Dataset entries
□ □ □ □ □

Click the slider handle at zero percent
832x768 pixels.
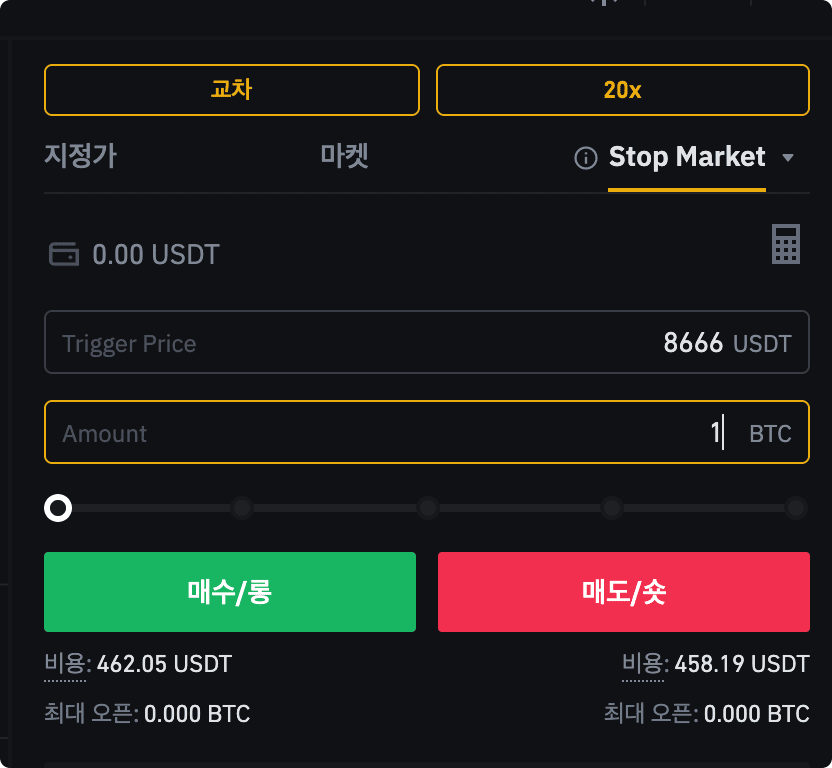(x=58, y=508)
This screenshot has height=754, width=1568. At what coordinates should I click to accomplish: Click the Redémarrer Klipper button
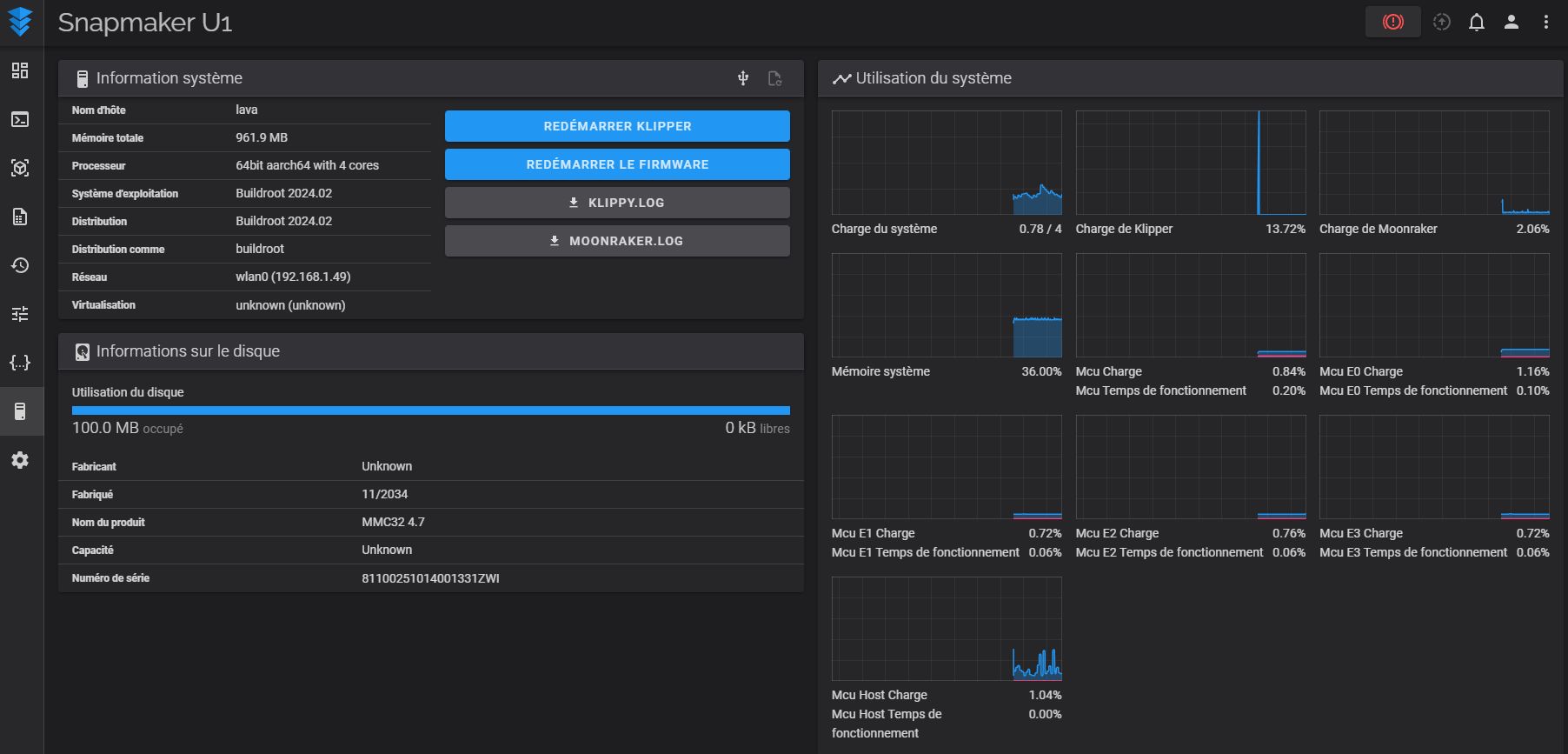pos(617,126)
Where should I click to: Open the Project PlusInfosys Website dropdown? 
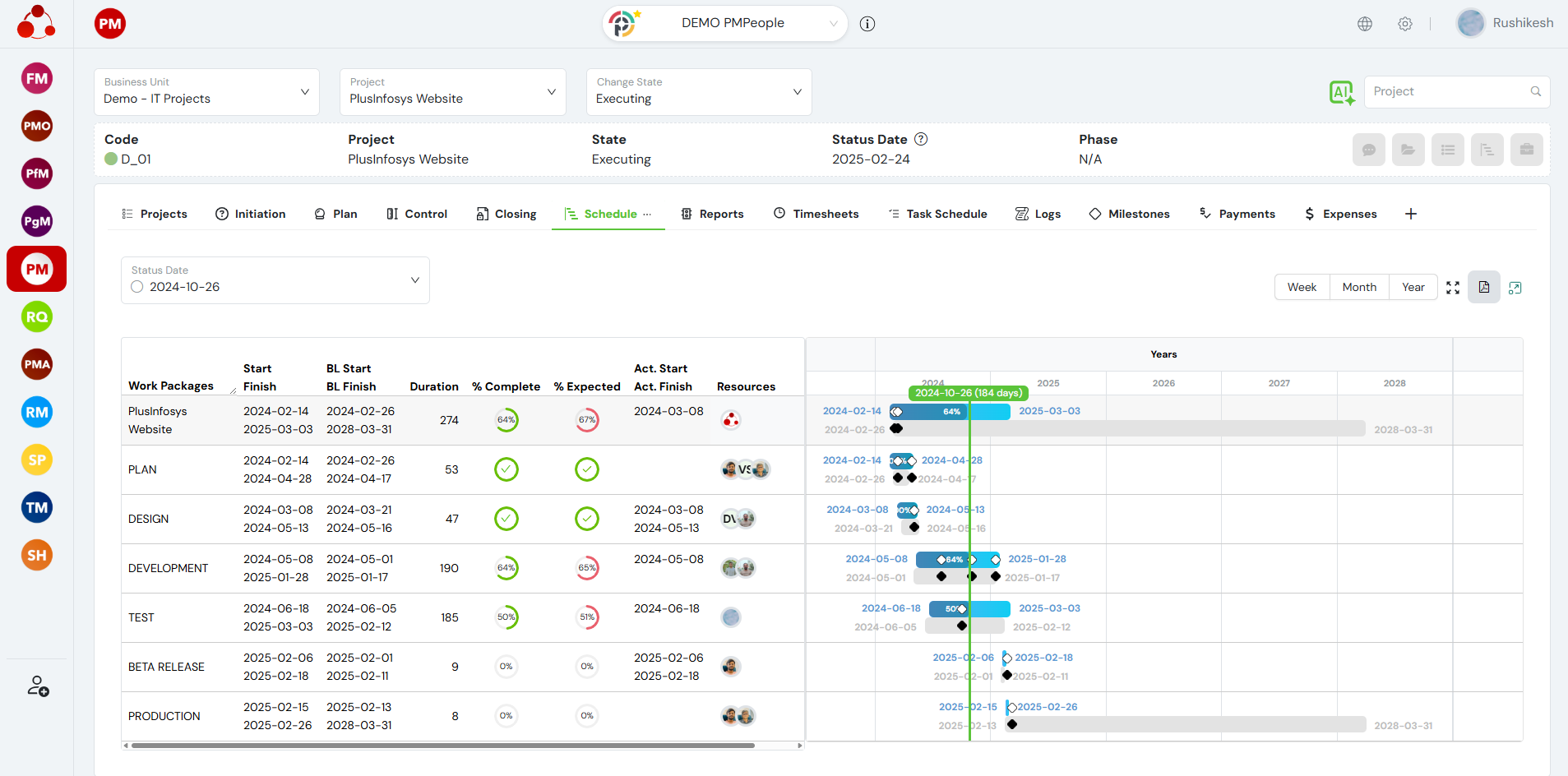click(x=452, y=92)
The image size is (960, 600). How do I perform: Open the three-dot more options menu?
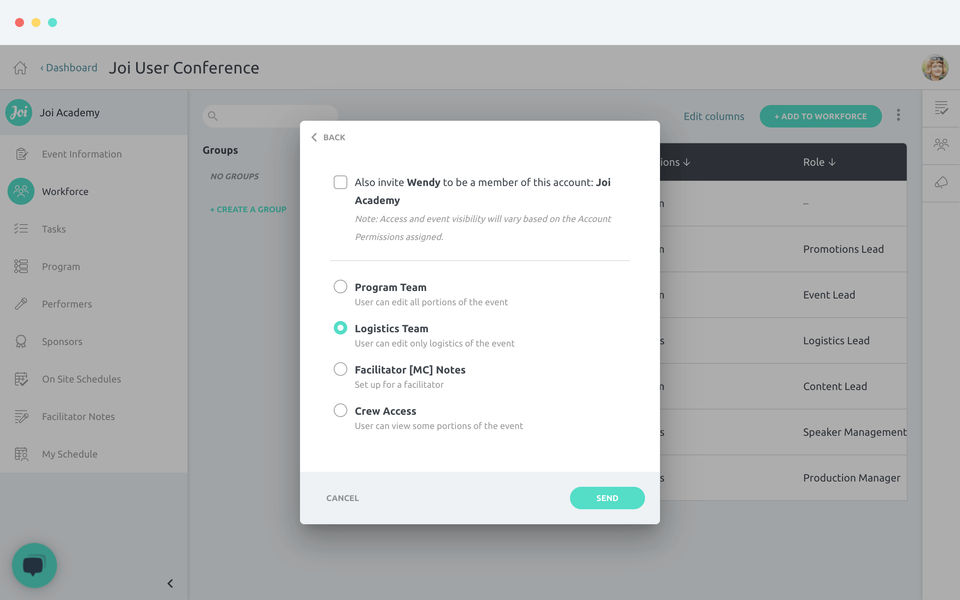[x=898, y=116]
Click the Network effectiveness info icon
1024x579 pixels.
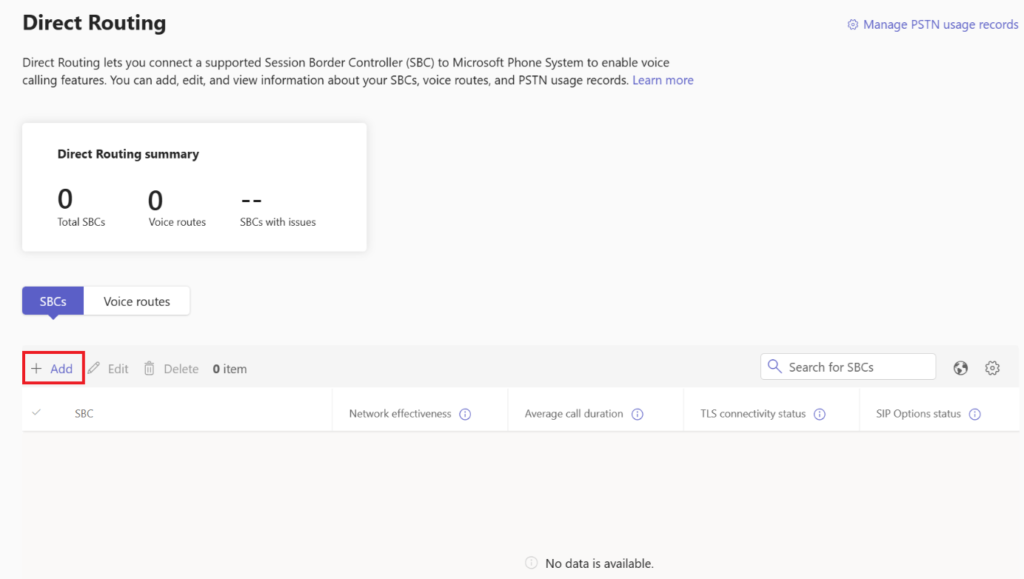point(465,414)
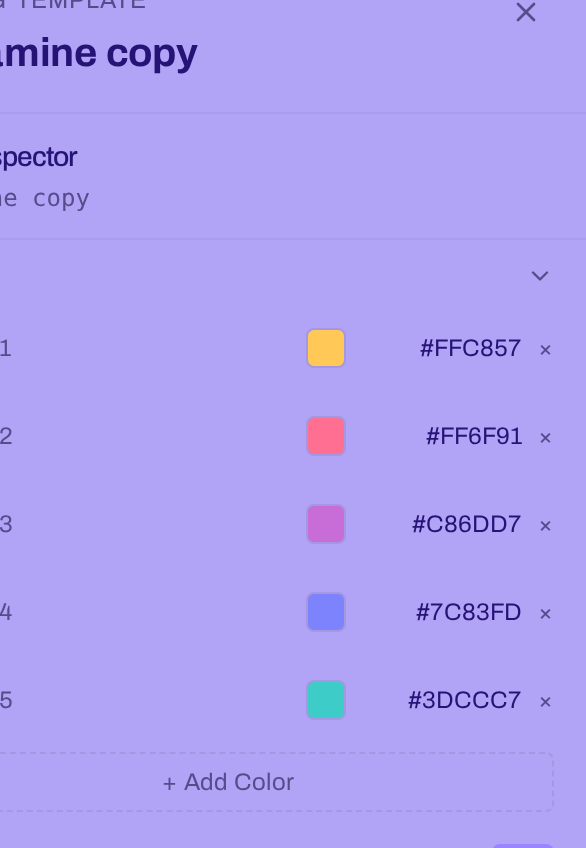Pick the blue #7C83FD swatch
Screen dimensions: 586x848
pos(326,612)
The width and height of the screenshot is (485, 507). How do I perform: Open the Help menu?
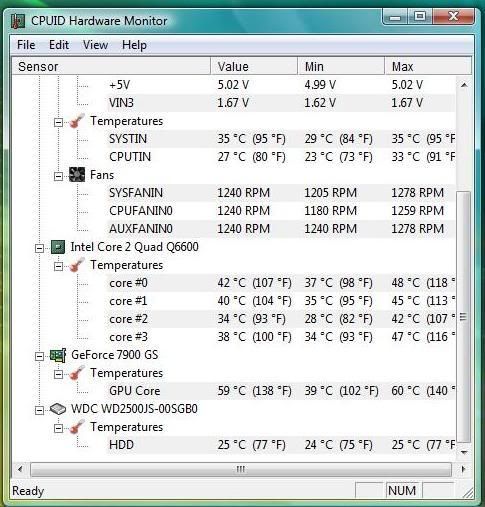[134, 45]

□ □ □ □ □

An exact copy of the records above is wanted, with the pictures omitted.

▸ **Solved problem**:
Click the slider handle at zero percent
832x768 pixels.
(x=58, y=508)
This screenshot has height=754, width=1568. At what coordinates should I click to accomplish: Click the Redémarrer Klipper button
pos(617,126)
Where should I click to: Open the Project PlusInfosys Website dropdown? 
click(x=452, y=92)
The image size is (960, 600). How do I perform: Open the three-dot more options menu?
[x=898, y=116]
Click the Network effectiveness info icon
1024x579 pixels.
point(465,414)
Pick the blue #7C83FD swatch
Screen dimensions: 586x848
pos(326,612)
The width and height of the screenshot is (485, 507). How do I perform: Open the Help menu?
[134, 45]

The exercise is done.